In brief

  • Crypto wallet maker ZenGo has highlighted a purportedly widespread dapp exploit.
  • The company publicly shared a solution it created to overcome the issue.
  • ZenGo makes a keyless crypto wallet with a Compound-based savings feature.

Ever connected an Ethereum dapp to your crypto wallet? You might not have run into any issues with unauthorized access to your tokens, but according to ZenGo, some decentralized apps and wallets leave that door wide open.

In a post published today, ZenGo—makers of a keyless crypto wallet—detailed what the company claims is a common oversight in such dapps. According to ZenGo, when some dapps ask for approval for a transaction in a certain amount, what you’re actually authorizing is access to all of your holdings of that token. And if attackers gain access via a security flaw or if the dapp hails from a nefarious source, those holdings could be accessed again without need for further approval.

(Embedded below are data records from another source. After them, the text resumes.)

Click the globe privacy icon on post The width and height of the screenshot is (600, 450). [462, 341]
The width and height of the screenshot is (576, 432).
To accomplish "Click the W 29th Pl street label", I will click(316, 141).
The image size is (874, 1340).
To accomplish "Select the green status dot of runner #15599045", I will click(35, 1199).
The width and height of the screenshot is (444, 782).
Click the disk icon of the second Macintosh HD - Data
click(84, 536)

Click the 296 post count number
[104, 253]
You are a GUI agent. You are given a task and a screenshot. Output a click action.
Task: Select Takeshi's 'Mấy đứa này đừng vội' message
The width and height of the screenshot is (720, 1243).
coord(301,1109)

“In almost every dapp, when the user connects to it, they unknowingly provide the smart contract associated with the dapp full access to all of their funds, regardless of their actual usage,” reads the post. “Therefore, even if the user only actually sent a transaction equivalent to $1, an attacker abusing a smart contract vulnerability can withdraw all of the user’s holdings of that specific asset. The situation is aggravated by the fact that many wallets do not communicate that fact to their users.”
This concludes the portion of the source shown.